§ EXERCISE BRIEF
Scan the records beneath this line for the line holding "You are a GUI" and the line holding "Task: Click the FLOAT type cell", then transcribe exactly those two and all lines between.

'''

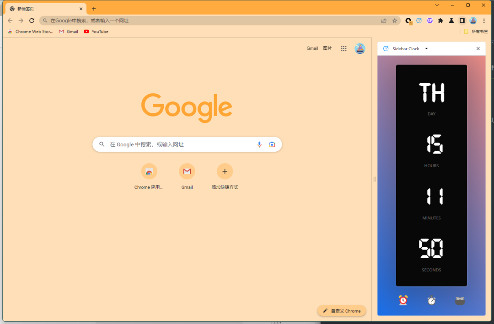Open the Gmail link in top right
The width and height of the screenshot is (494, 324).
[x=312, y=48]
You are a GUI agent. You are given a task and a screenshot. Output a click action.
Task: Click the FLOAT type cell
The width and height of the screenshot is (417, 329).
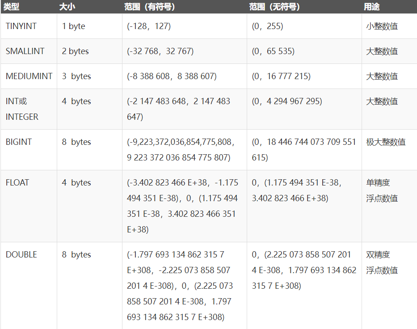point(17,183)
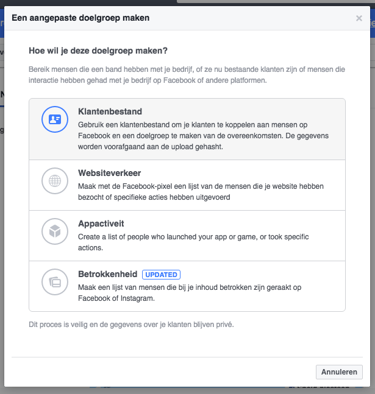This screenshot has width=375, height=394.
Task: Click the Klantenbestand contact card icon
Action: 55,119
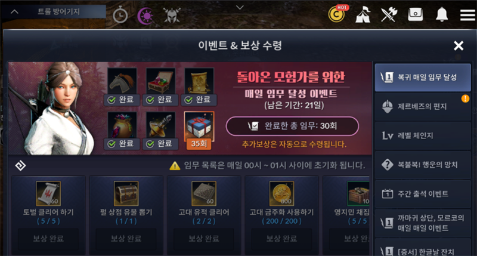The image size is (477, 256).
Task: Open the camp tent icon
Action: click(363, 14)
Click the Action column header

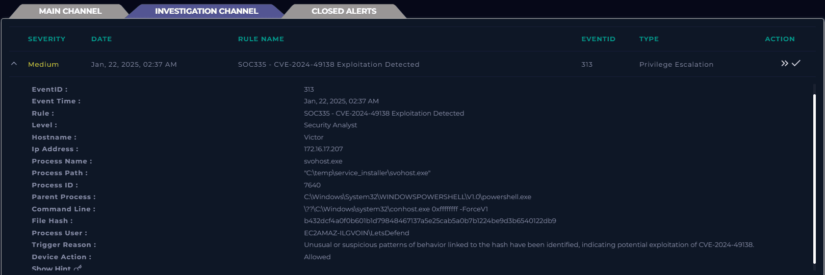[x=780, y=39]
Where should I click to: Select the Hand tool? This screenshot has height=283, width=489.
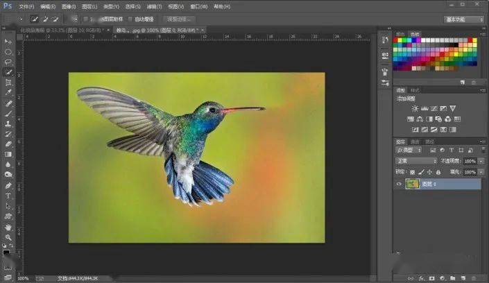coord(8,227)
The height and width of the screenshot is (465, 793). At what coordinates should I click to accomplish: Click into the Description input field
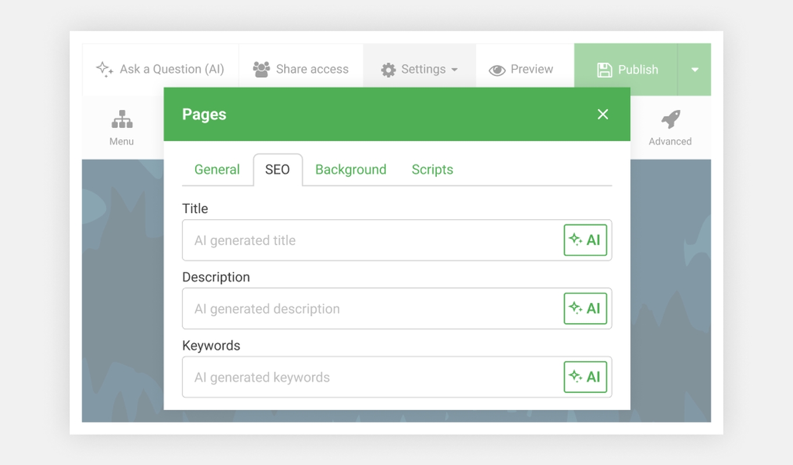click(x=372, y=309)
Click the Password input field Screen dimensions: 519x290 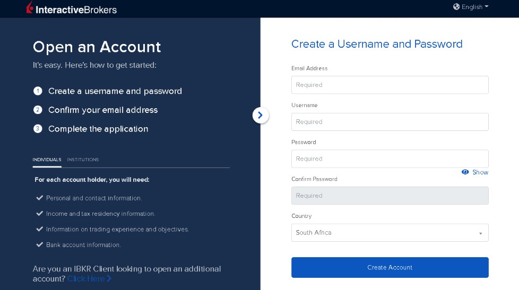[390, 159]
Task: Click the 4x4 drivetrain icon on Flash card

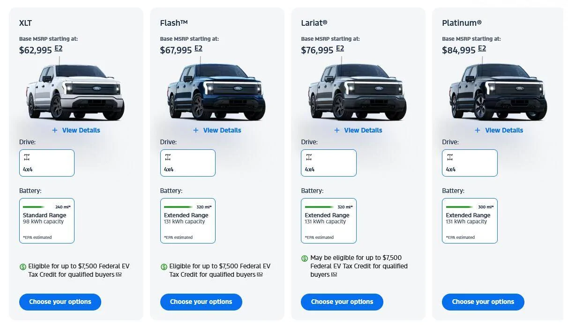Action: tap(168, 157)
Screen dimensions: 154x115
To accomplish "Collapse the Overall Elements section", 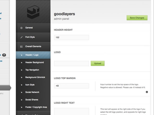I will [33, 47].
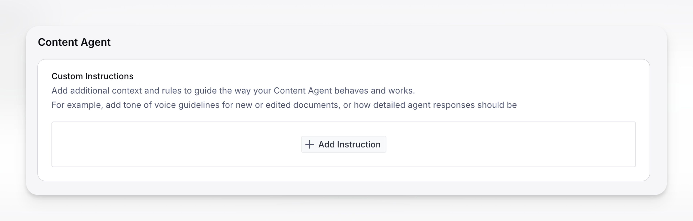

'''

§ REPLY TO THE EXERCISE
You are a GUI agent. You are given a task and a screenshot. Output a click action.
Task: Click the FLOAT type cell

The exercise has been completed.